Day 197

I switched on the computer after watching the World Athletics Championships. It brought back a lot of old coaching tips and I was brimming with good intentions and sports-based motivation. This survived until I went to look at my emails and found I had one from eBay. It was a reminder that I was watching something. I clicked on it and spent the next eight minutes glued to the screen, eventually adding another unusual brooch to my collection of sweethearts. Or another piece of junk that Julia will have to sort out when I die (according to her jaundiced view). Though the way she moans about my collections I might not be the first one to die. Just saying . . .

So, Computer 1 Good Intentions 0.

Cambridgeshire Regiment Sweetheart

Yorkshire Light Infantry Sweetheart

This was a pattern that continued as I stuck a couple more bids into my sniper programme and then browsed 300 more brooches. Most of them were common, over-priced, damaged, or a combination of those three. One is described by the vendor as “good condition” when it clearly isn’t, even from the (deliberately?) blurred photographs he has used. I’ve been caught that way once already in the last few weeks – it seems to be becoming a common sales technique. Not quite a lie but far from accurate.

Some are beautiful but outside my price range – these, when you read contemporary newspaper accounts were often wedding gifts of well-off grooms to their wives, and not necessarily hasty purchases before being sent overseas.

Scots Guards Sweetheart 1914-18

If I won the Lottery (which we all know I won’t, it’s just a convenient figure of speech) I would collect them.
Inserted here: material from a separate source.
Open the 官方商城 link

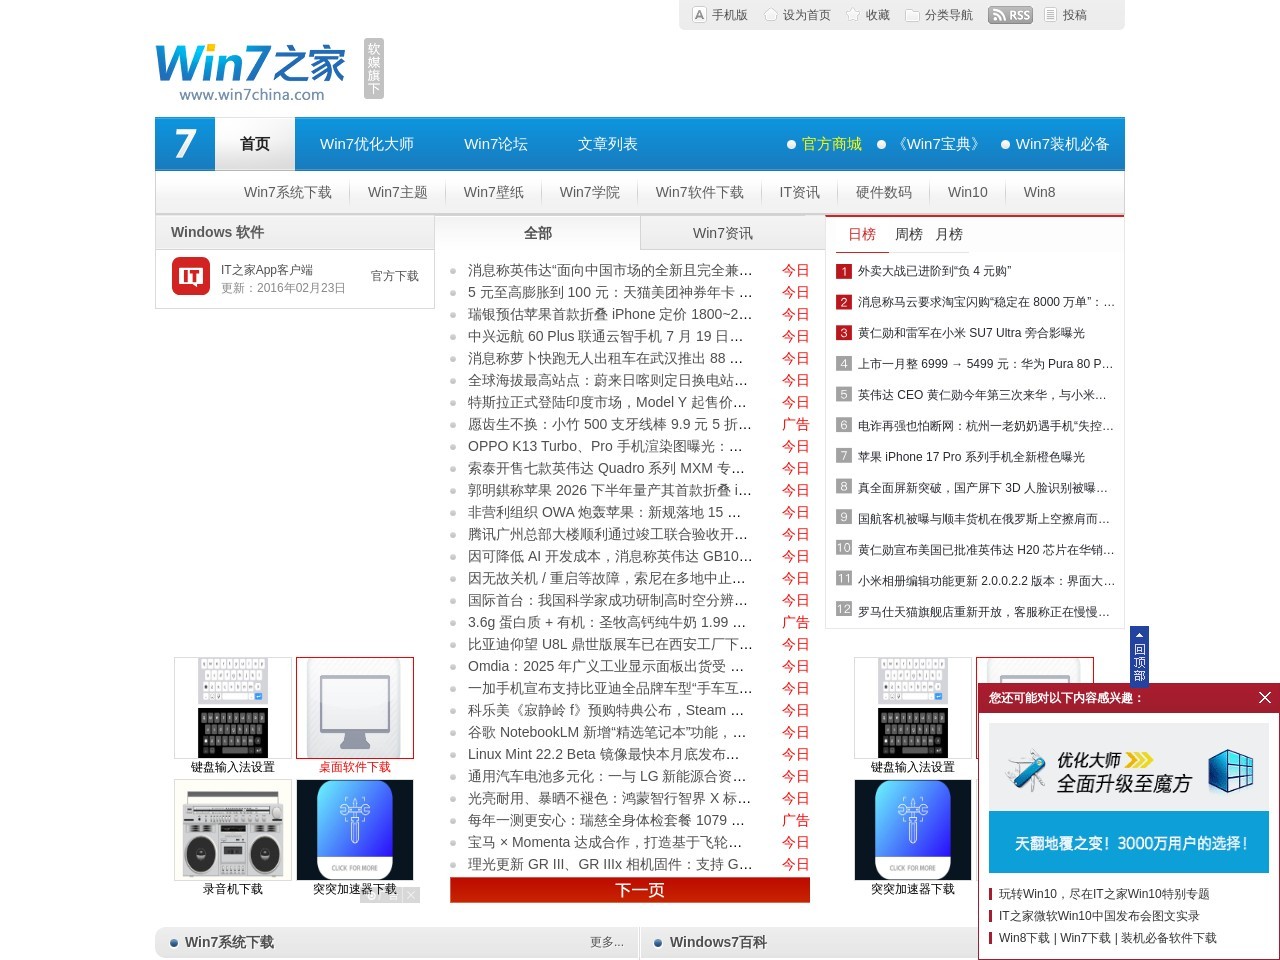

However, despite the cost and precious metals I wouldn’t necessarily value them more than the shilling and half-crown brooches that Private Smith bought for his girlfriend or his Mum before going overseas.

Apart from every story being unique, it’s a reminder that although rich people leave better stuff behind, and more written sources, theirs isn’t the real story of history.
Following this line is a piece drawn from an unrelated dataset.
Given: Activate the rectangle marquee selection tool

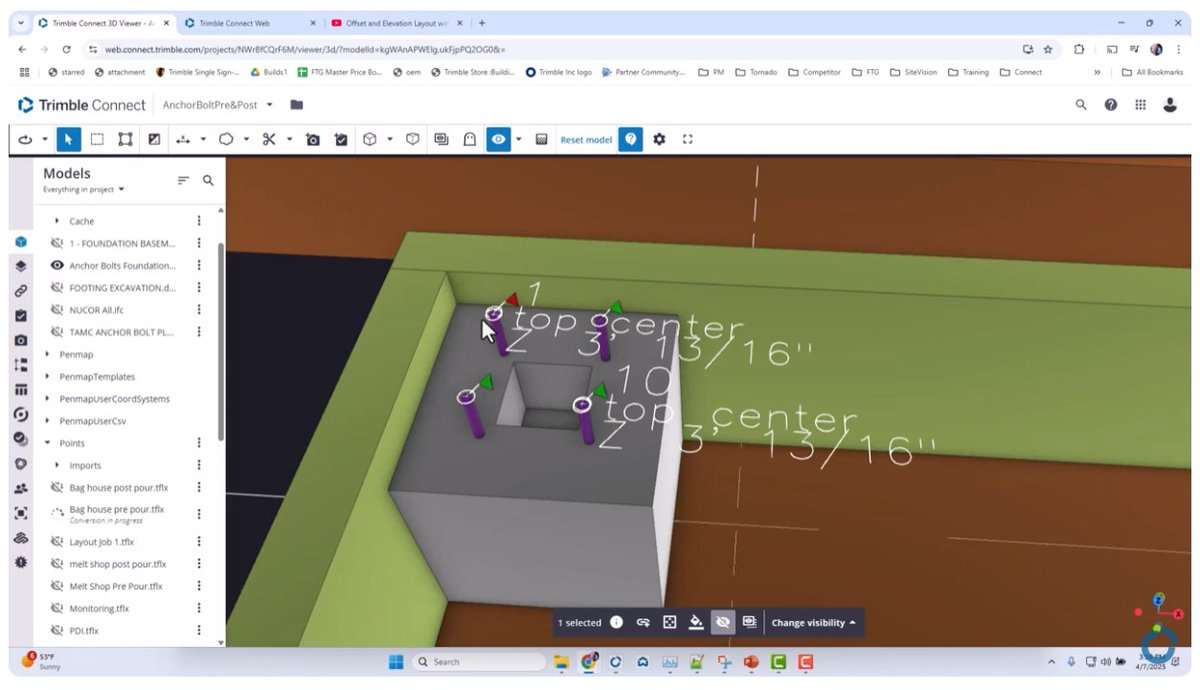Looking at the screenshot, I should 96,139.
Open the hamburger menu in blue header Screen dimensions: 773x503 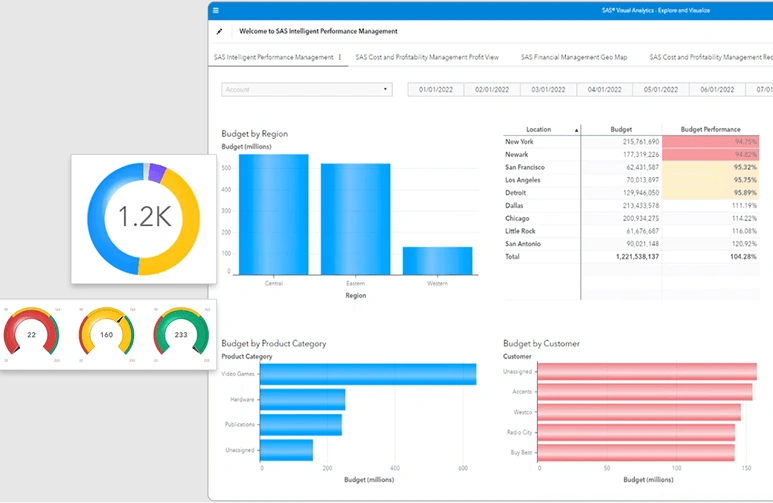click(216, 10)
Sweetheart Brooch – 10th Royal Hussars

8 thoughts on “Day 197

    1. quercuscommunity Post author

      To be honest, considering her expertise with a spade and probable knowledge of poisonous plants I would have taken this pronouncement very seriously. 🙂

      Reply
  1. tootlepedal

    I am sorry to hear that vendors are not strictly honest even in your area of interest. You would think that dishonest vendors would soon get a name and find it hard to sell much.

    Reply
    1. quercuscommunity Post author

      Even vendors with bad reputations seem to make a good living, on and off the internet. The stories I could tell would almost certainly trigger threats of legal action, as they are quite sensitive about it. Collectors are often too enthusiastic for their own good.

      Reply
  2. Lavinia Ross

    Historical societies are good places to leave such collections. True, one never knows who will go through the gate first. All kinds of things can happen. My father died 28 years before my mother, and we were all sure it would be her first due to all her medical issues.